The ownership of property in the surrounding Ropewalks district also changed during this period. At the end of March 1988, Liverpool City Council sold a group of properties to Charterhouse. After Charterhouse entered receivership in 1992, the properties were acquired by Frenson Properties, which remained a major landowner in the Ropewalks into the early 2010s.

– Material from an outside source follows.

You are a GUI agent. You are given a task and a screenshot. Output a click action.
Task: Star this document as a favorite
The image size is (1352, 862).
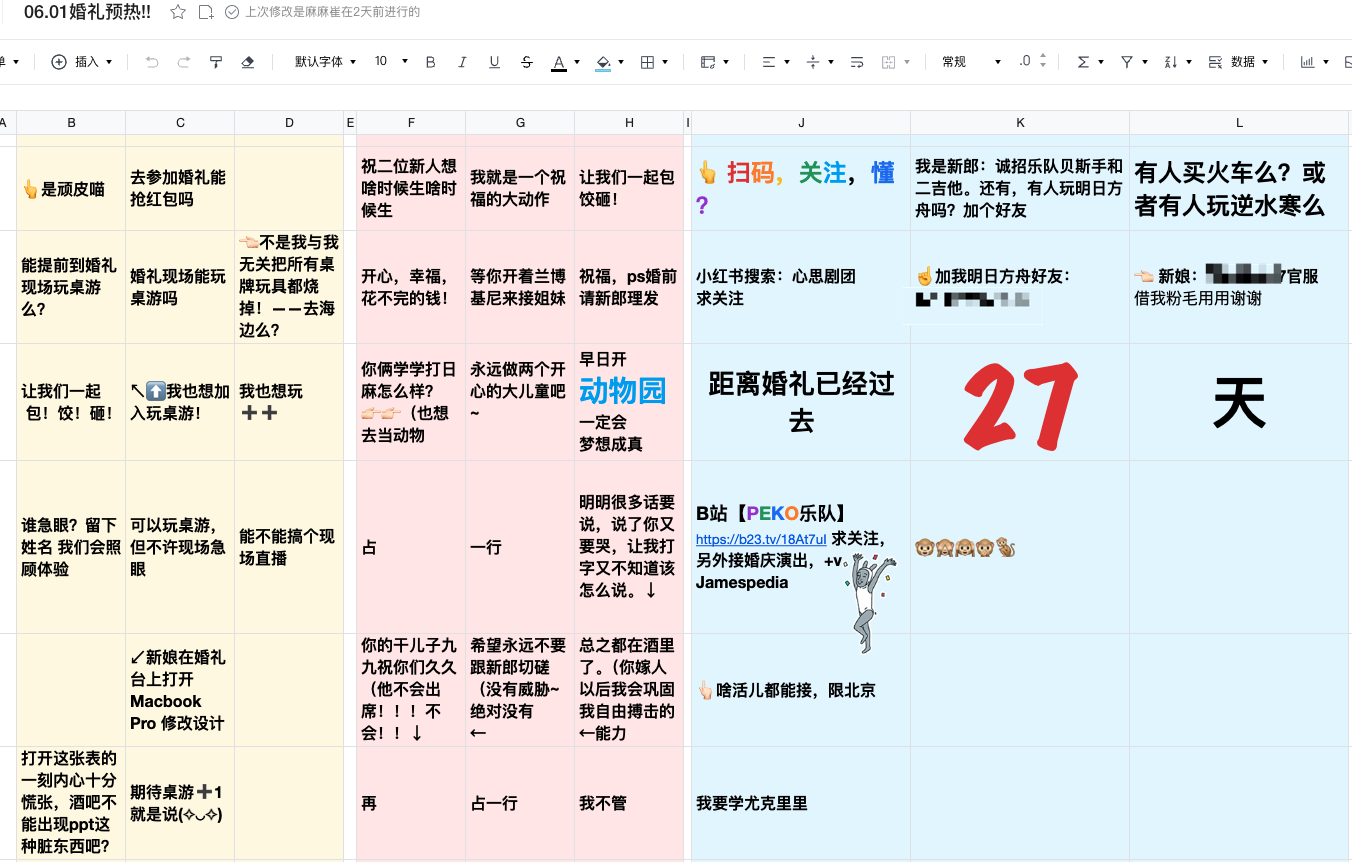(x=178, y=12)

===Wolstenholme Projects===
In 2006, The Art Organisation (TAO), an arts initiative that worked with landlords to bring disused buildings into temporary cultural use, secured the use of premises at Wolstenholme Square from Frenson Properties. During that year's Liverpool Biennial, TAO operated them as The Re-Evolutionary Gallery.
The premises subsequently became the base of Wolstenholme Projects, an artist-run space that began providing exhibition, studio and workshop space, particularly for recent graduates of Liverpool John Moores University. The group also carried out improvements to the neglected premises. By late 2009, the building required further investment and redevelopment. Its then-coordinators, Priya Sharma and Caroline Smith, took over its management under the name Wolstenholme Creative Space and became the organisation's directors.

==Music and film programme==

WCS had a strong connection with music, hosting festivals and live performances by local and international acts. The 2011 festival FIESTA OBSCENIC featured early performances by Liverpool bands Stealing Sheep and Outfit, as well as of Anna Lena and the Orchids, Carnival Kids, Dan Croll and United Vibrations.
Jonquil and PINS appeared at the venue during Liverpool Sound City 2012. Other performers included Barberos, Child Abuse, Divorce, Ex-Easter Island Head, Iceage, Iron Witch, Is Tropical, Lucky Dragons, Philip Jeck, The Pine Hill Haints, Ruins Alone, Slow Down, Molasses, Soriah, Ultralyd, Wave Machines, and We Came Out Like Tigers.

The space hosted screenings of cult and experimental films, including L.A. Zombie followed by a Q&A with Bruce LaBruce, and Harmony Korine's Trash Humpers preceded by a recorded introduction in which Korine dedicated the screening to "the scum, the lowlife of Liverpool, people on the street".